Project

Your main graded task this semester is a data analysis project.

You will select a dataset. On this dataset you will perform at least two of the following four types of analysis:

  1. Association Rules
  2. Clustering
  3. Dimensionality Reduction
  4. Classification

You will compile your results into a written report and a short in-class presentation.

Grading methodology

Your report and presentation will be evaluated on four distinct tasks, listed below and equally weighted. Each of the four paper tasks tasks is scored:

Acceptable is awarded for a completed report, with no more than 4 minor flaws. Any submission that misses the course deadline will be awarded this grade.

Good is awarded for a completed report without any flaws.

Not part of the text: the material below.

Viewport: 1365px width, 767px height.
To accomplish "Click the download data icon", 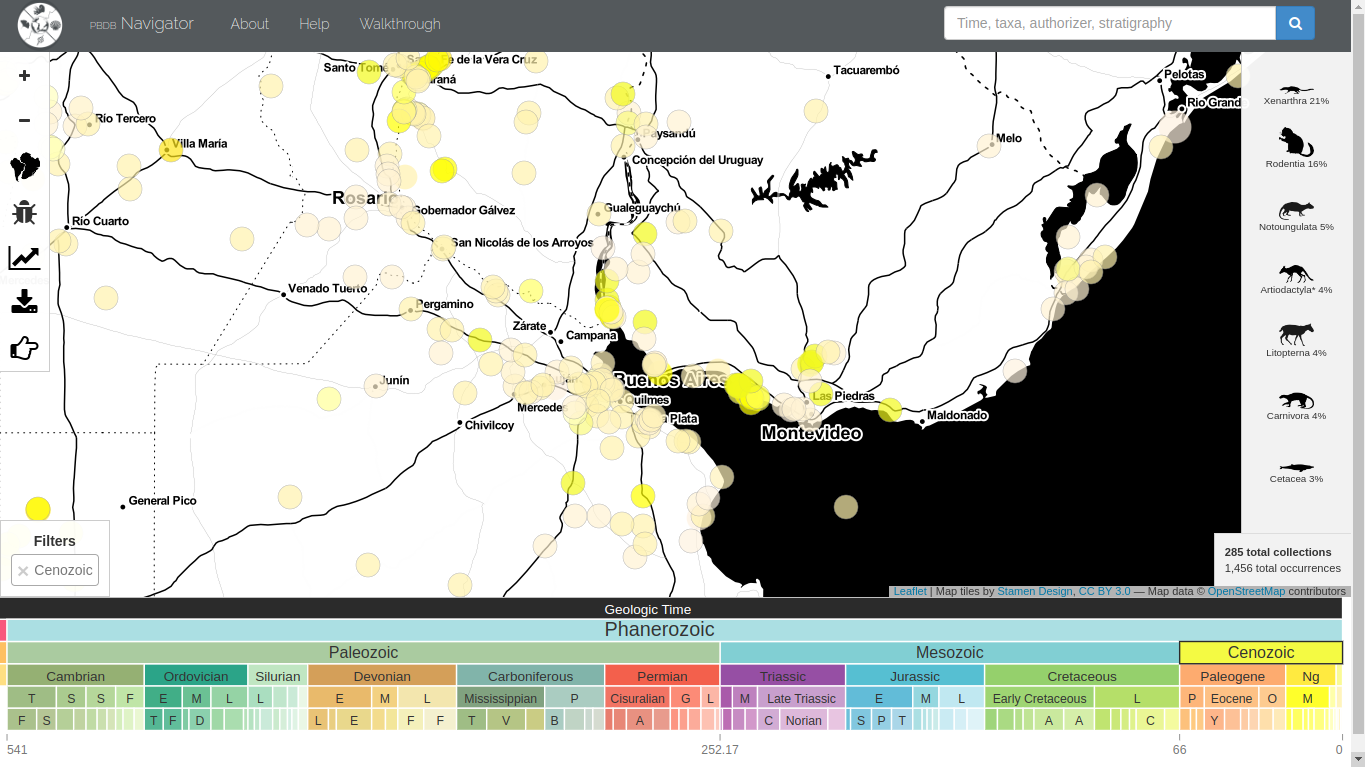I will coord(24,302).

Excellent is awarded for a completed report without any flaws that also contains a description and evaluation of options for alternative analyses, and what characterizes the distinction between them.

Minor flaws include:

  • Significant language or readability issues, making it hard to understand the text
  • Arithmetic or coding errors

Major flaws that award a failing grade to the paper and thereby the course include:

  • Missing a deadline
  • Not covering some of the four requested topics at all
  • Readability issues to the point of our not being able to understand the text

Task

Full description of the dataset you have chosen, including a basic exploratory data analysis.

Good

Description and visualizations of the provenance of the data set (ie who compiled it, when, where, why) and its features (how many variables, what types, what values do they take, how do they relate to each other)

Excellent

Suggestions for what the data set could be used for beyond the plans of the original creators.

Task

Full description of your first chosen analysis method, including analysis results and assumptions or conditions for its applicability.

Good

A comprehensive and visualized report on the structure in the data as well as descriptions of your findings. Explicit listing of necessary assumptions and conditions, as well as checks where applicable.

Excellent

Interpretations of your findings, and method comparisons between your chosen methods and other options in the same class.

Task

Full description of your second chosen analysis method, including analysis results and assumptions or conditions for its applicability. Explicit listing of necessary assumptions and conditions, as well as checks where applicable.

Good

A comprehensive and visualized report on the structure in the data as well as descriptions of your findings.

Excellent

Interpretations of your findings, and method comparisons between your chosen methods and other options in the same class.

Task

You will give a 10 minute presentation in class of your findings

Good

A well illustrated presentation that keeps to the time limit and describes the key findings in your report.

Excellent

A presentation that also remarks on how you chose the methods you chose, and what options you were choosing from.